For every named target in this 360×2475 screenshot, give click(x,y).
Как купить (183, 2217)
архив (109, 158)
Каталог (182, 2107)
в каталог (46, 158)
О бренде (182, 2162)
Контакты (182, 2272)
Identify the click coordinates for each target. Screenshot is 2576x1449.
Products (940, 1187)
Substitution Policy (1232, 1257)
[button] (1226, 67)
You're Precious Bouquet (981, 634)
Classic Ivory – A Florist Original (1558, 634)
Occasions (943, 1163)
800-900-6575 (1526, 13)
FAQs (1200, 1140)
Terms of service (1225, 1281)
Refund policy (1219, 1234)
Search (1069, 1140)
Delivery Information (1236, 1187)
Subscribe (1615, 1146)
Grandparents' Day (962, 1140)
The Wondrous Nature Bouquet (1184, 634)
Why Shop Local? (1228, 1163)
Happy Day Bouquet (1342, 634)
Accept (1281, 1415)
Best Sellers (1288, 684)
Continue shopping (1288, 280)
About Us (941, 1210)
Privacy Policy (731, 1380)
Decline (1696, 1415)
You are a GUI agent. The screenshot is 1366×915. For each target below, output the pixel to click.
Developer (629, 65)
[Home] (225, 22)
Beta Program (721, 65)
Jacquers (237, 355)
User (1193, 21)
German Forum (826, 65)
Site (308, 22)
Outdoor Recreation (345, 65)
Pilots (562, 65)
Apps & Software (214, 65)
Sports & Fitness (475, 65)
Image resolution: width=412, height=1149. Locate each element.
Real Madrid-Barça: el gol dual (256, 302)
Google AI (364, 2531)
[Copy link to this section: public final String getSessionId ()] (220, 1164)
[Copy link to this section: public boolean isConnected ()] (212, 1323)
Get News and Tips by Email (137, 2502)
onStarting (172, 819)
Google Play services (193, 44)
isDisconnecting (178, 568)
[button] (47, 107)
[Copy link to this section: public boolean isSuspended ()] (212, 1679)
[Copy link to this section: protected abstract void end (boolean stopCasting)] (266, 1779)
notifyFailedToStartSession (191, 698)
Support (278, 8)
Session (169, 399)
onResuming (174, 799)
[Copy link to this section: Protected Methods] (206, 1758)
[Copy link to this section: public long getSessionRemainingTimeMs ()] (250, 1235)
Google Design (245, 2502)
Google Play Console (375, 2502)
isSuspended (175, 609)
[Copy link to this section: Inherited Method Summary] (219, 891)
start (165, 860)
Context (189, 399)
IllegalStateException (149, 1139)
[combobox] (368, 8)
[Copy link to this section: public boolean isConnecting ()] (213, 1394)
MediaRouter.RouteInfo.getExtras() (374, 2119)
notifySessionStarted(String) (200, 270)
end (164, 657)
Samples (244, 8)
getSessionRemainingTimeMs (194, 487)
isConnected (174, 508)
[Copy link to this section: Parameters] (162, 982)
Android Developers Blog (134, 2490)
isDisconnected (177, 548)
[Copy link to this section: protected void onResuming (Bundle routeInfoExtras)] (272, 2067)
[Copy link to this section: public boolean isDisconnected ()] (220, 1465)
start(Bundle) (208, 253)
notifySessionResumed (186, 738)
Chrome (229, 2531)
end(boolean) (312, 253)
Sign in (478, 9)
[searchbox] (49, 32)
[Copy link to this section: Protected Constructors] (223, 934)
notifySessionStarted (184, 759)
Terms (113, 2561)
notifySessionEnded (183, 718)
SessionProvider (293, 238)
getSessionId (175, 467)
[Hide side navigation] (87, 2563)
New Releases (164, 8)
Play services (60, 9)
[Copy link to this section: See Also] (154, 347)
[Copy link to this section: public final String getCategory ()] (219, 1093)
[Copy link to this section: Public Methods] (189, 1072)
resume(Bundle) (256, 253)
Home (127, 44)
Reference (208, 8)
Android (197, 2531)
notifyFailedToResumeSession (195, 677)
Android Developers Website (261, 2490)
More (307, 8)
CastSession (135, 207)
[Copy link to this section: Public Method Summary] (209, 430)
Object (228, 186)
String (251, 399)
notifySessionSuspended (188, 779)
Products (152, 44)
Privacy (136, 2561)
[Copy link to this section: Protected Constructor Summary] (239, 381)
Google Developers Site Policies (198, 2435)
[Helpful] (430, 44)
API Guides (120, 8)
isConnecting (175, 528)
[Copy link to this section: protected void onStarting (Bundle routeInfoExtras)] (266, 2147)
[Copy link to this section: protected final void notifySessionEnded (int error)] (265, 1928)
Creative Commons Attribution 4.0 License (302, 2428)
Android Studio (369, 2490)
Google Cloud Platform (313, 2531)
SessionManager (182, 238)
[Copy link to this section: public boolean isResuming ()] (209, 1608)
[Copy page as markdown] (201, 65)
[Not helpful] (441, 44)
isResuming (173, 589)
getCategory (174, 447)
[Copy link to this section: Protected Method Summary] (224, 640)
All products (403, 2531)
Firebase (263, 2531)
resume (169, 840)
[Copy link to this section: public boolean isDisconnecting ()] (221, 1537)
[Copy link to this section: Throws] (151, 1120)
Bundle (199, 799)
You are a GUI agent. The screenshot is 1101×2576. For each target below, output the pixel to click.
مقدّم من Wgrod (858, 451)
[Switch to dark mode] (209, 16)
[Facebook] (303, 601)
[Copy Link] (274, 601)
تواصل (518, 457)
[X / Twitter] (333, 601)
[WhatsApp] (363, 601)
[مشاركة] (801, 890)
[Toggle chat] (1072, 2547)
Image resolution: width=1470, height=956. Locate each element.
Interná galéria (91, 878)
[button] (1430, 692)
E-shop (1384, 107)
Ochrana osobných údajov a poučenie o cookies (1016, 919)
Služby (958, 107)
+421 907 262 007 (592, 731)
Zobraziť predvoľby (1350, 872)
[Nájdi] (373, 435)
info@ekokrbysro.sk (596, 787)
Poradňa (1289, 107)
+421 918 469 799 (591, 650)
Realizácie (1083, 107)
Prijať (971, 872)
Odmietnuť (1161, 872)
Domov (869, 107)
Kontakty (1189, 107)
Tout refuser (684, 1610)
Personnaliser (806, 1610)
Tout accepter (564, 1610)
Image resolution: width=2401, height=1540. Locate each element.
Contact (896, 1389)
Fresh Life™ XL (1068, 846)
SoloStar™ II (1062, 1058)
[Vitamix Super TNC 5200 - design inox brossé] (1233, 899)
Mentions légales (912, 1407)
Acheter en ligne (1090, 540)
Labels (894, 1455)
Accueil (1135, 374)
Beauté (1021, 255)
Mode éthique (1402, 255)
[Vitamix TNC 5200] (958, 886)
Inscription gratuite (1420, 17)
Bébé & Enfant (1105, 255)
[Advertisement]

** TASK BRIEF **
Scan the material for the string "Locate". Copy each line where it appears.

** ANSWER SECTION **
Image resolution: width=412, height=1149. Locate each element.
Image resolution: width=1470, height=956. Locate each element.
Image resolution: width=2401, height=1540. Locate each element.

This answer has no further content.